** Заданное упражнение **
Продублируйте все записи ниже слово в слово, опустив картинки.

** Исходные данные **

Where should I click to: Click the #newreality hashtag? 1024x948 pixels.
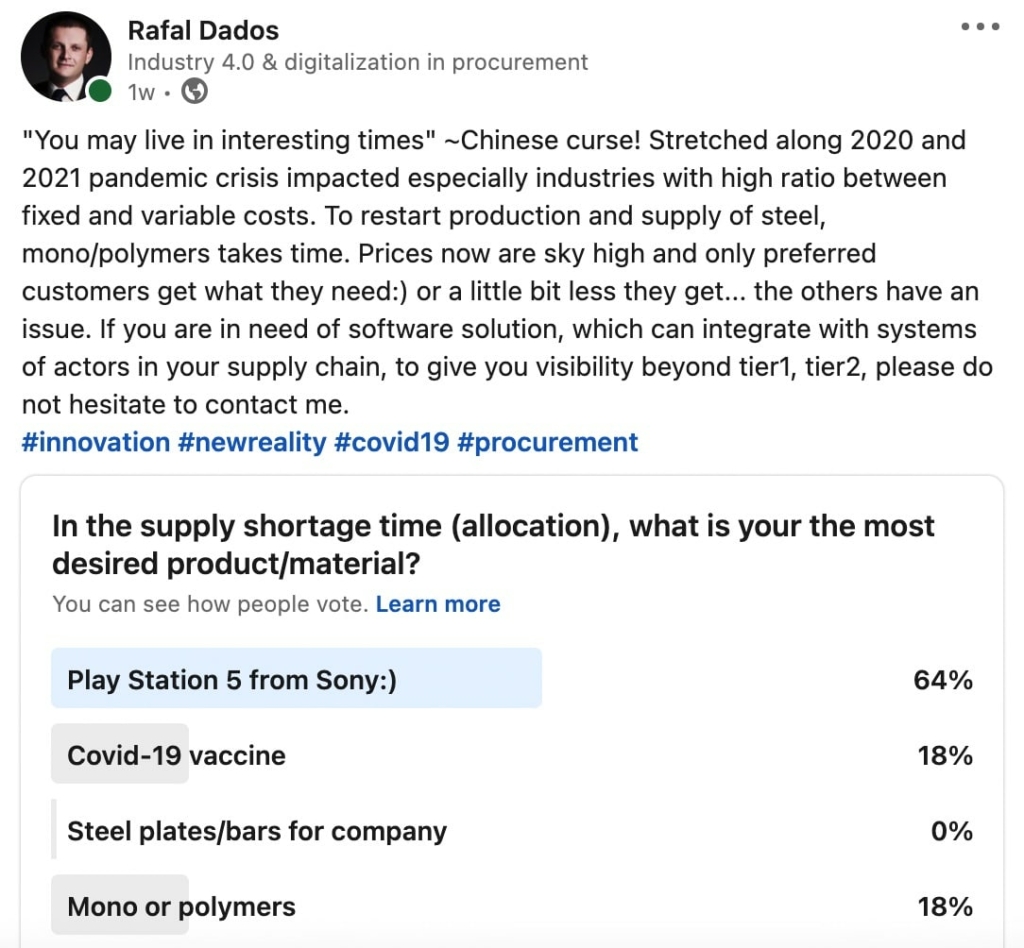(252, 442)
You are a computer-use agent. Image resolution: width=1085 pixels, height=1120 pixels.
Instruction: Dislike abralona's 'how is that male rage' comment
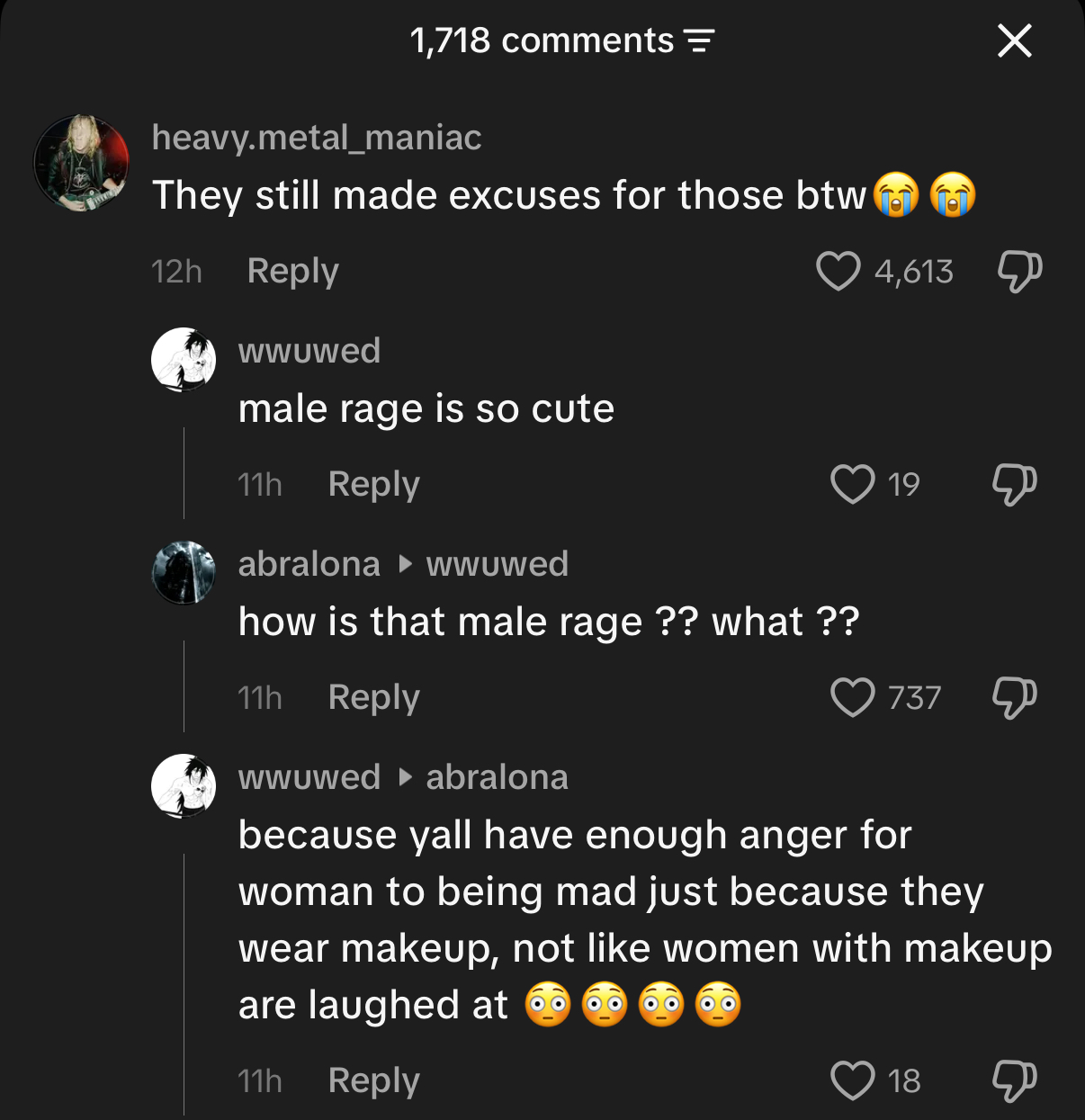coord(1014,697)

** Ответ на упражнение **
Where should I click to: Click the #newreality hashtag? 1024x948 pixels.
(252, 442)
You are a computer-use agent. Image resolution: width=1085 pixels, height=1120 pixels.
Instruction: Dislike abralona's 'how is that male rage' comment
coord(1014,697)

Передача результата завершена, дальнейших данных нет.